Problems to work on ::
1 > In the yeast-saving discussion, why does the method of storing yeast in small jars call for topping off the jar with cooled, boiled water?
2 > Revise the yeast-saving discussion from "I was at a wedding" up to and including "high ABV batch.", replacing "jars" with "containers".
3 > According to the yeast-saving discussion, what is the longest time a beer bottle of WLP001 yeast stayed in the fridge and could still be revived for a starter?

Text excerpt ::
BEGIN
Besides the normal sanitation concerns any other reasons why I shouldn't be doing this?

Is there any reason why pulling off a yeast cake and washing the yeast is better than this?

Thanks for the help
 
I don't think so. Just make sure when you pour some yeast off that you still have enough to reach your pitch rate.

Do basically the same thing as washing except just use smaller jars. Boil some water and sanitize the jar then pour your yeast in the jar and top off with the cooled, boiled water. This way there is no air in the jar and a lot of the o2 in the water has been boiled out. And, of course, you don't transfer to a smaller jar once things have settled cause you don't have to get rid of all the trub.

I was at a wedding recently and they gave away small jars of jam as a favor. They were in 4oz jars. When I saw them I said "I could use this for yeast."
 
How often do you brew? I wonder if your idea would work if you saved it off in the fridge for less than 2 weeks.

Start up another starter, pitch the yeast and remember to pull off a sample like you did before.... (like an endless loop?)
 
When I buy yeast I usually will make a starter with it and then split the starter into 4 separate 4oz mason jars. Then when it comes time, I'll make another starter with one of those jars. I do this when I am making big beers as I don't want to wash that yeast for fear they may be over stressed/strained. With lower O.G. beers (under 1.060) I will usually wash the yeast but over 1.060 I usually just discard it. This method lets me get a few brews of a Belgian or other high ABV batch.
 
Is there any reason why pulling off a yeast cake and washing the yeast is better than this?

A cake has a lot more cells to work with. You get the satisfaction of reusing "waste" rather than forking your raw material.
 
How often do you brew? I wonder if your idea would work if you saved it off in the fridge for less than 2 weeks.

I brew at least once a week. I'm really hoping that it will last me more than 2 weeks in the fridge though. Right now I'm using a bunch of different types of yeast getting my pipeline back up and running after a few years off from brewing. So longer term storage is definitely the goal here, and I think it should stay viable since I almost always use a starter
 
$2 a tube! Where the hell do you get yeast. It's like $6-9 around here for WL or Wyeast.

whoops definitely a typo. I live right by morebeer so I'm getting it for 6-7 from them. If it was only $2 a tube a wouldn't even worry about saving it
 
I brew at least once a week. I'm really hoping that it will last me more than 2 weeks in the fridge though.

Just made a starter and pitched some WL Edinburgh that was harvested and washed last February, 5 months ago. Very strong fermentation going on now.
 
Before I got in to yeast culturing I would split a starter in to quarters without decanting. Three quarters went in to sanitized beer bottles and stored in the fridge and the fourth would stay in the flask to be grown back up in to a starter for the current batch of beer I would be making. Then from that first batch I'd save yeast cakes, use them in a couple of subsequent batches, then start all over with one of the bottles of yeast that I put away.

I've had one of the beer bottles of WLP001 yeast in the fridge for up to 14 months and still been able to revive it and make a starter.
END
Data section ::
BEGIN
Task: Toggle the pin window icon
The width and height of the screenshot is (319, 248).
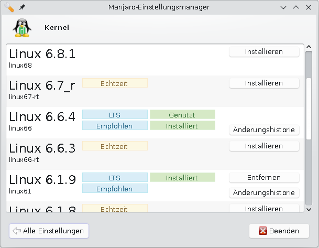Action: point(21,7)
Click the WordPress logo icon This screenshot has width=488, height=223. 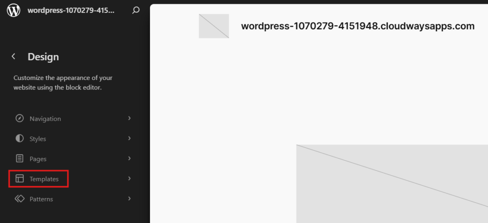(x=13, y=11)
END
BEGIN
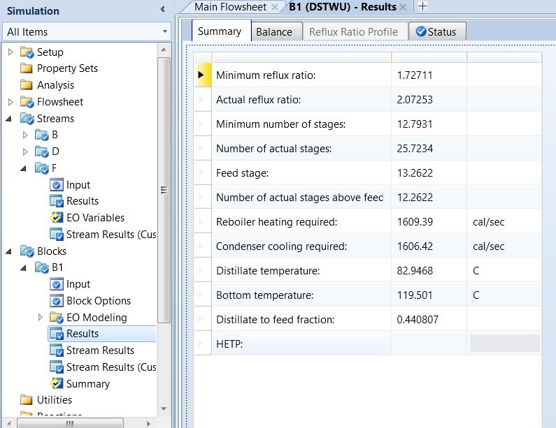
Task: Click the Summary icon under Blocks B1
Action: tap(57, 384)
END
Responses to the tasks ::
1 > Topping off with cooled, boiled water leaves no air in the jar. Boiling also removes much of the O2 from the water.

2 >
I was at a wedding recently and they gave away small containers of jam as a favor. They were in 4oz containers. When I saw them I said "I could use this for yeast."
 
How often do you brew? I wonder if your idea would work if you saved it off in the fridge for less than 2 weeks.

Start up another starter, pitch the yeast and remember to pull off a sample like you did before.... (like an endless loop?)
 
When I buy yeast I usually will make a starter with it and then split the starter into 4 separate 4oz mason containers. Then when it comes time, I'll make another starter with one of those containers. I do this when I am making big beers as I don't want to wash that yeast for fear they may be over stressed/strained. With lower O.G. beers (under 1.060) I will usually wash the yeast but over 1.060 I usually just discard it. This method lets me get a few brews of a Belgian or other high ABV batch.

3 > Up to 14 months.